2021-04-19Zeitschriftenartikel DOI: 10.3390/ma14082058
Characterization of Charge States in Conducting Organic Nanoparticles by X-ray Photoemission Spectroscopy
The metallic and semiconducting character of a large family of organic materials based on the electron donor molecule tetrathiafulvalene (TTF) is rooted in the partial oxidation (charge transfer or mixed valency) of TTF derivatives leading to partially filled molecular orbital-based electronic bands. The intrinsic structure of such complexes, with segregated donor and acceptor molecular chains or planes, leads to anisotropic electronic properties (quasi one-dimensional or two-dimensional) and morphology (needle-like or platelet-like crystals).
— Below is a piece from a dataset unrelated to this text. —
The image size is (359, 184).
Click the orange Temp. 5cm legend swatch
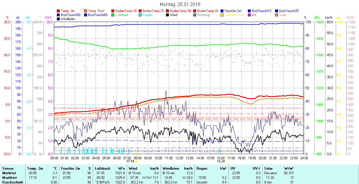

Recently, such materials have been synthesized as nanoparticles by intentionally frustrating the intrinsic anisotropic growth. X-ray photoemission spectroscopy (XPS) has emerged as a valuable technique to characterize the transfer of charge due to its ability to discriminate the different chemical environments or electronic configurations manifested by chemical shifts of core level lines in high-resolution spectra. Since the photoemission process is inherently fast (well below the femtosecond time scale), dynamic processes can be efficiently explored. We determine here the fingerprint of partial oxidation on the photoemission lines of nanoparticles of selected TTF-based conductors.